Probabilistic method proof clarification Image 1:

Image 2:

How did they get the probability in the first picture and the expectation in the second?
 A: For the probability that $v$ precedes its $d(v)$ neighbors, condition on its position $k$:
\begin{align}
\frac{1}{n!}\sum_{k=1}^{d(v)+1} \binom{d(v)}{k-1}(k-1)!(n-k)!
&=\frac{1}{n}\sum_{k=0}^{d(v)} \frac{\binom{d(v)}{k}}{\binom{n-1}{k}}\\
&=\frac{1}{n}\sum_{k=0}^{d(v)} \frac{\binom{n-1-k}{d(v)-k}}{\binom{n-1}{d(v)}}\\
&=\frac{1}{n\binom{n-1}{d(v)}}\sum_{j=0}^{d(v)} \binom{n-1-d(v)+j}{j}\\
&=\frac{\binom{n}{d(v)}}{n\binom{n-1}{d(v)}}\\
&=\frac{1}{n-d(v)}
\end{align}
A: *

*Here's an overly slick way to see the first one, which cuts down on binomial coefficient calculations. (I didn't come up with it -- I've seen this in algorithms classes a few times. My sense is that an answer along the lines of what Rob gives is actually the 'right' approach, since carefully manipulating binomial coefficients is a general technique that answers these kinds of questions.)

Only the ordering of the nodes $v$ and its $n - d(v) - 1$ non-neighbors matter ($v$ is not a neighbor of itself). So, we are asking, if we order $n - d(v) - 1 + 1 = n - d(v) = m$ elements, with a special one called $v$, whats the probability that $v$ ends up first? Well, there $(m -1)!$ permutations where $v$ is first, out of $m!$ total. So the probability is $\frac{1}{m} = \frac{1}{n - d(v)}$.
2.
The second one uses linearity of expectation and the orbit stabilizer theorem.

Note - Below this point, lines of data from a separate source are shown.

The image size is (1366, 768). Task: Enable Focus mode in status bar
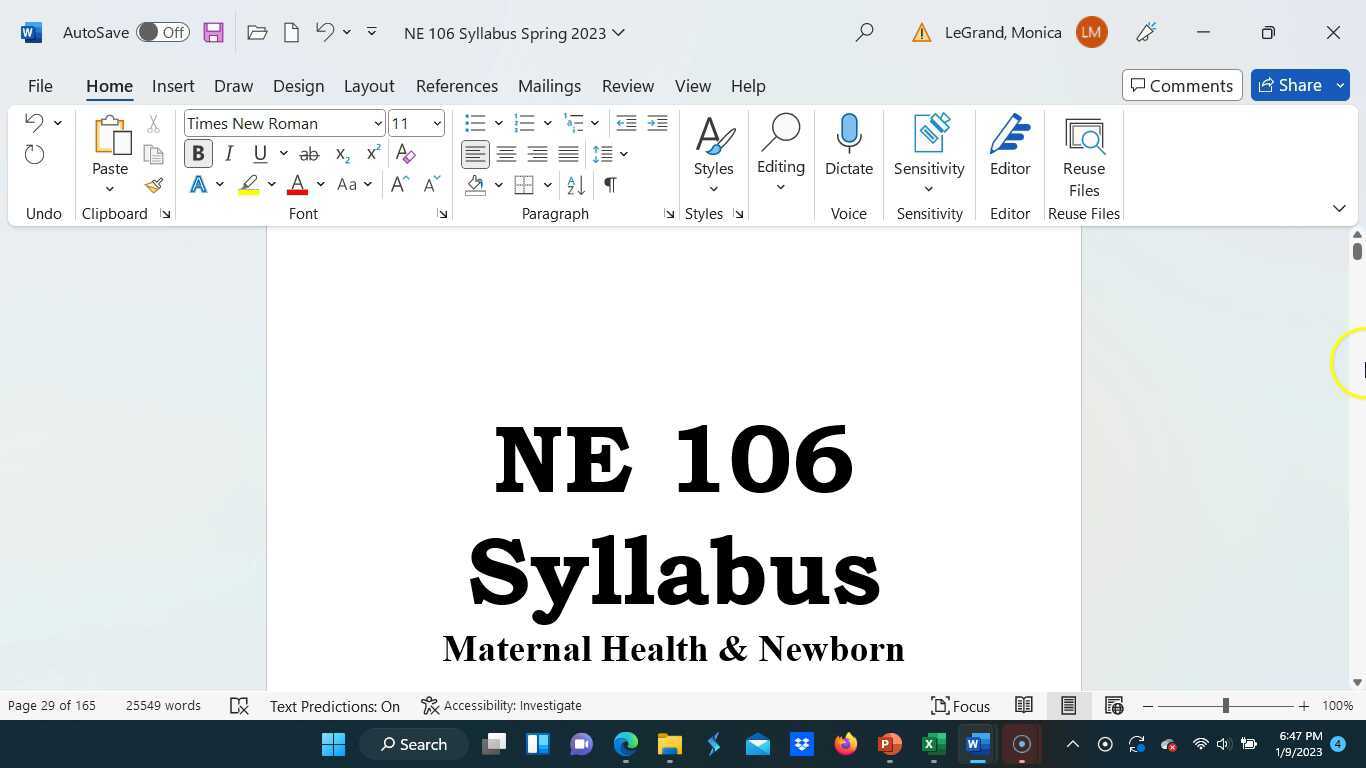pos(960,706)
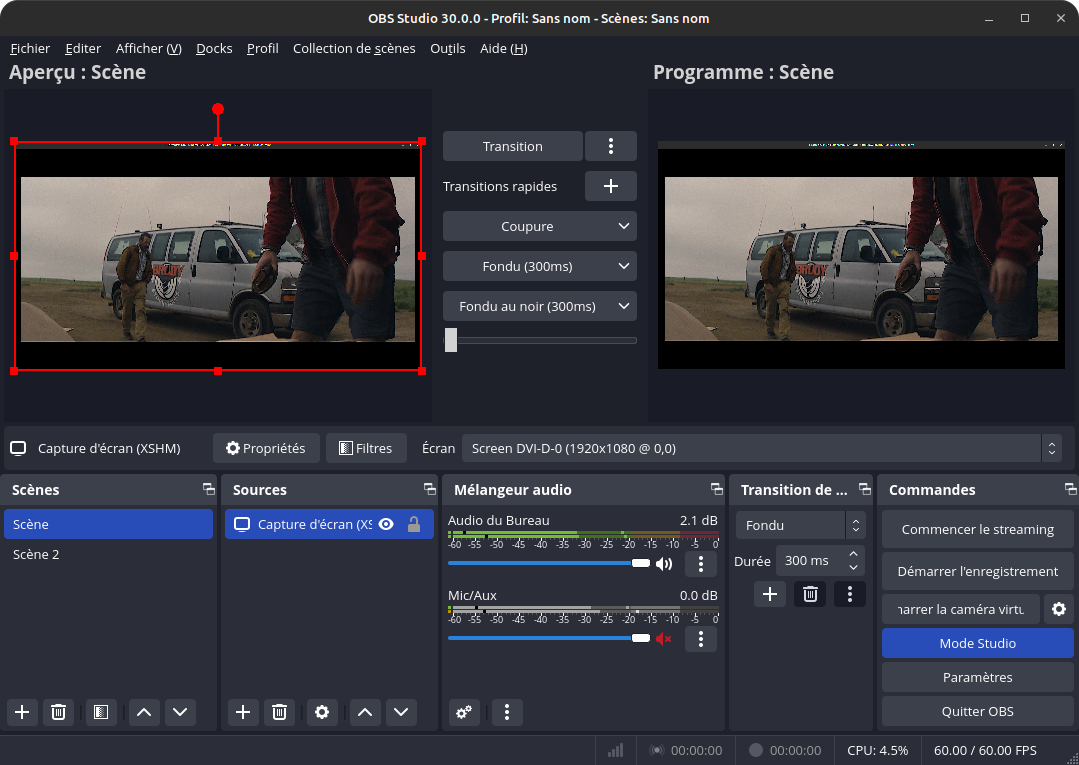Add a quick transition with plus button
Viewport: 1079px width, 765px height.
click(x=610, y=186)
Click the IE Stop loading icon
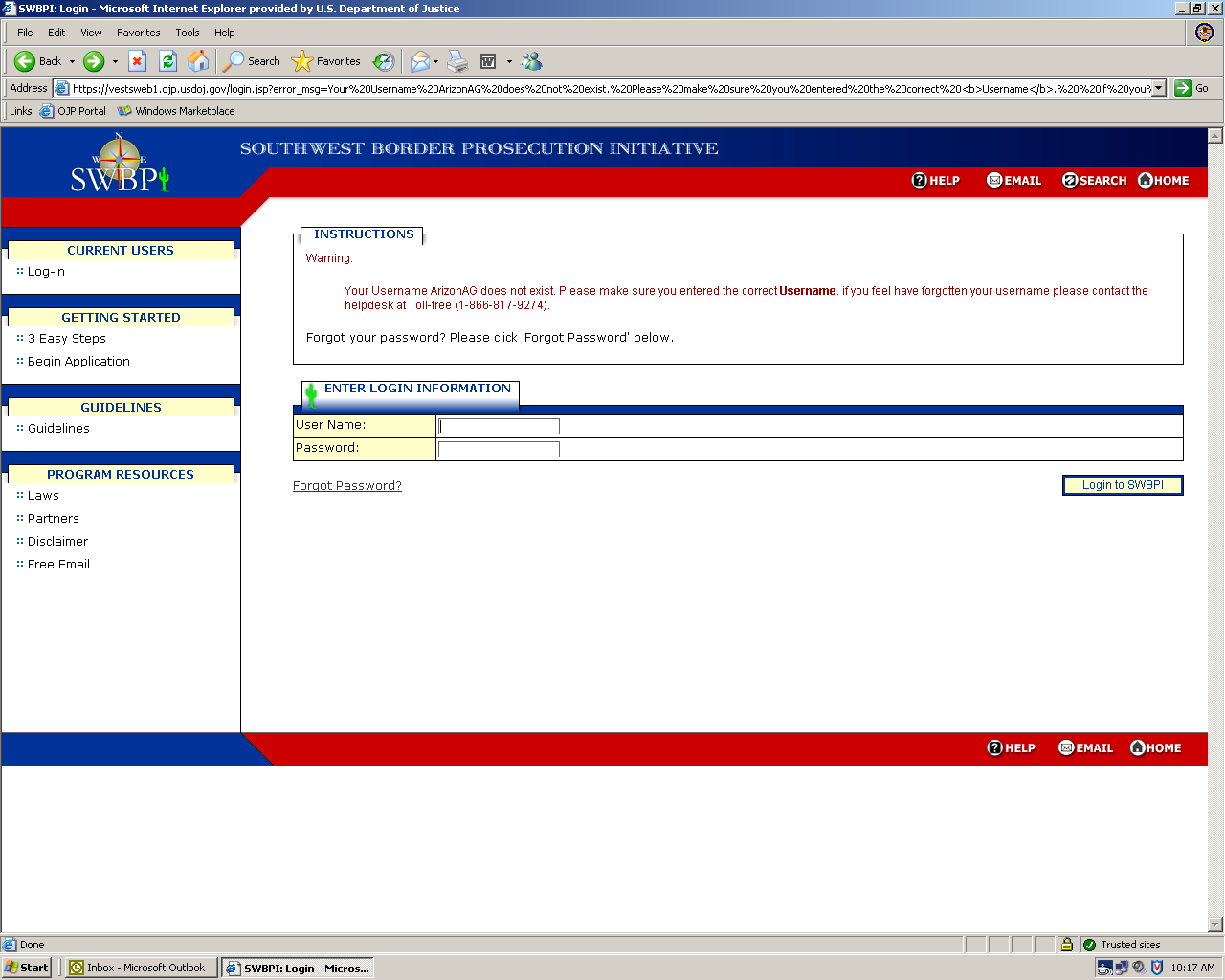The image size is (1225, 980). (137, 61)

First we ask: how many copies of $H$ are in $K_n$?
Let's clarify that by a copy we mean an equivalence class of injective graph-homomorphisms $\phi : H \to K_n$, where $\phi \sim \phi'$ iff there is a $a \in Aut(H)$ so that $\phi = \phi' \circ a$. (I'm guessing that this is the intended meaning, but the answer works out so I think the guess is correct.)

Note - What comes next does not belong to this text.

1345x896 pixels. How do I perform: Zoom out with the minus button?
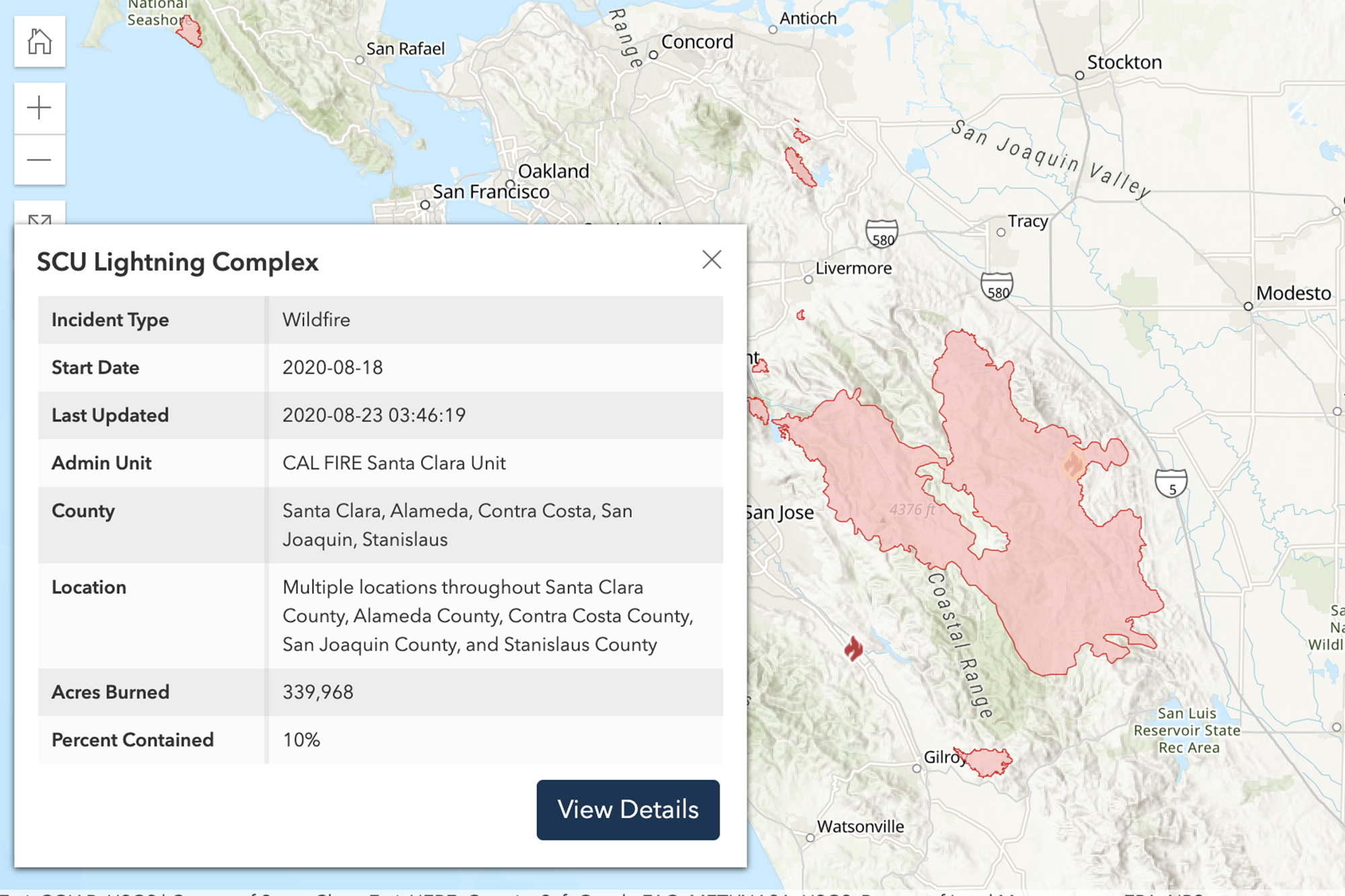pos(40,160)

The group $S_n$ acts transitively on the set of these by composition on the left, so to figure out how many there are we have to compute the size of a stabilizer. I claim that the order of the stabilizer is exactly $|Aut(H)| (n - v)!$ (proof below), which gives us $\frac{n!}{ (n -v)! |Aut(H)|}$ subgraphs isomorphic to $H$ by the orbit-stabilizer theorem. Each one appears with probability $p^{e(H)}$, so linearity of expectation gives the expected value, using $\# H = \sum_{\text{ copy , } \phi \text{ ,of H in K_n }} 1_{\phi 
 \text{ in G }}$ and $\mathbb{P} (\phi 
 \text{ in G }) = p^{e(H)}$.
Proof of claim: If $g \circ \phi = \phi \circ a$ for some $g \in S_n$ (thought of as a bijection from the vertices of $K_n$ to themselves) and $a \in Aut(H)$, then $im (\phi) = im ( g \circ \phi)$. In particular $g$ preserves the image of $\phi$, which we will call $I$, as well as its complement.

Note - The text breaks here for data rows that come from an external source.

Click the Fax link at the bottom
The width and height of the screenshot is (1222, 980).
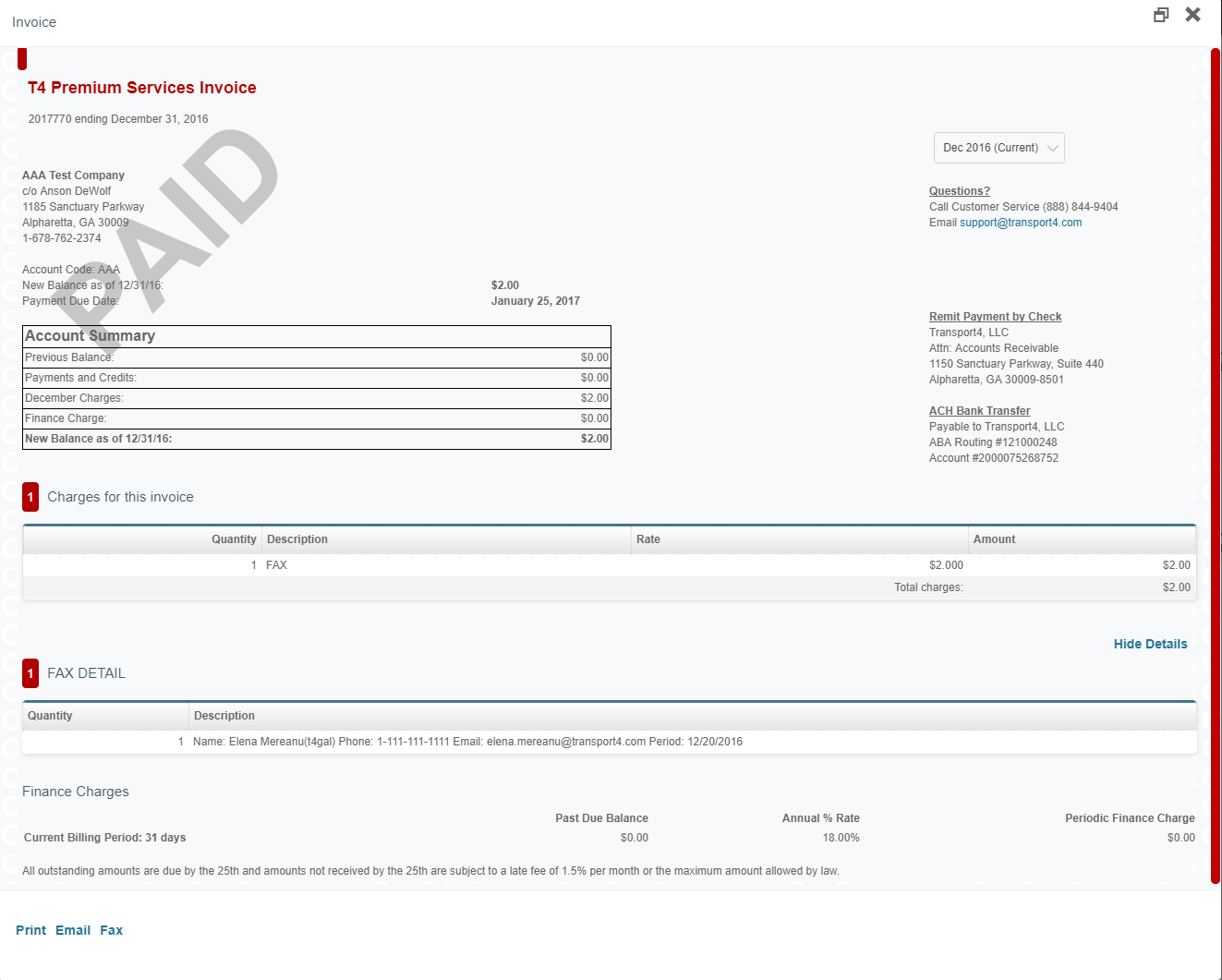112,930
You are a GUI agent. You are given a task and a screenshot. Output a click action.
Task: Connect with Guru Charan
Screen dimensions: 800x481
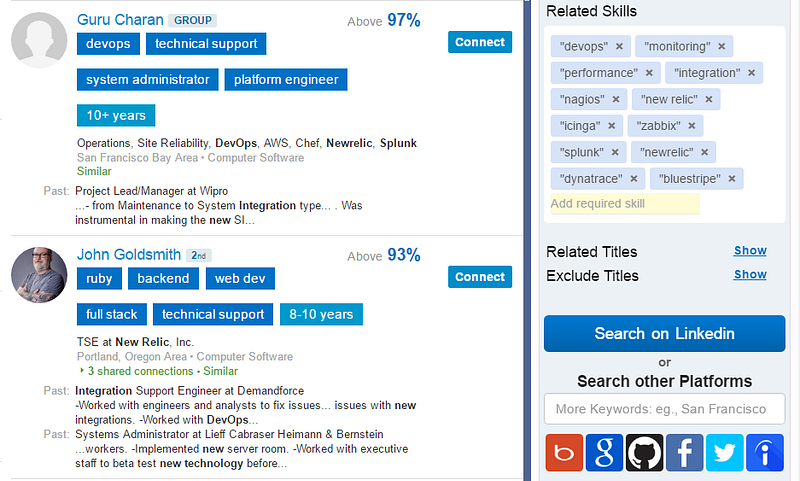(x=480, y=42)
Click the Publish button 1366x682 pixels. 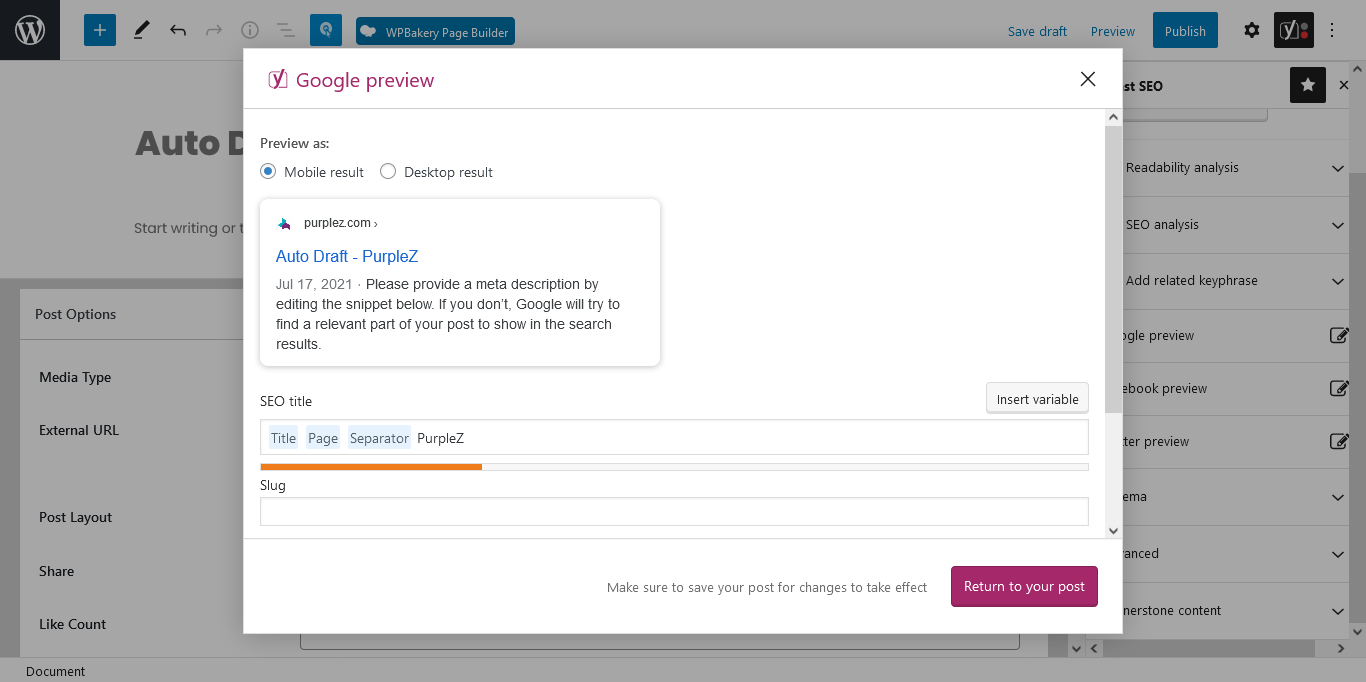pos(1185,30)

This means that $g$ breaks down into two functions: $g|_{I^c} : I^c \to I^c$, $g|_I : I \to I$. The actions are completely independent, so once we figure out how many choices there are for each piece, we multiply those numbers to get the number of choices for $g$.
$g|_{I^c}$ can be any permutation, so there are $(n - v)!$ choices for it.
The condition for $g|_I$ is that there is some $a \in Aut(H)$ with $g|_{I} \phi = \phi \circ a$. We want to calculate the size of the set $S' = \{ q \in Bijections(I) : \exists a \in Aut(H), q \phi = \phi a \}$.
When restricted to $I$, $\phi : H \to K_n[I]$ becomes a bijection (on vertices). In particular, $g|_{I} = \phi \circ a \circ \phi^{-1}$ (as maps of sets, $\phi^{-1}$ is not a graph homomorphism). To put this differently, $q \in S'$ is completely determined by $a$, and every $a \in Aut(H)$ gives on such $q \in S'$. So $|S'| = Aut(H)$.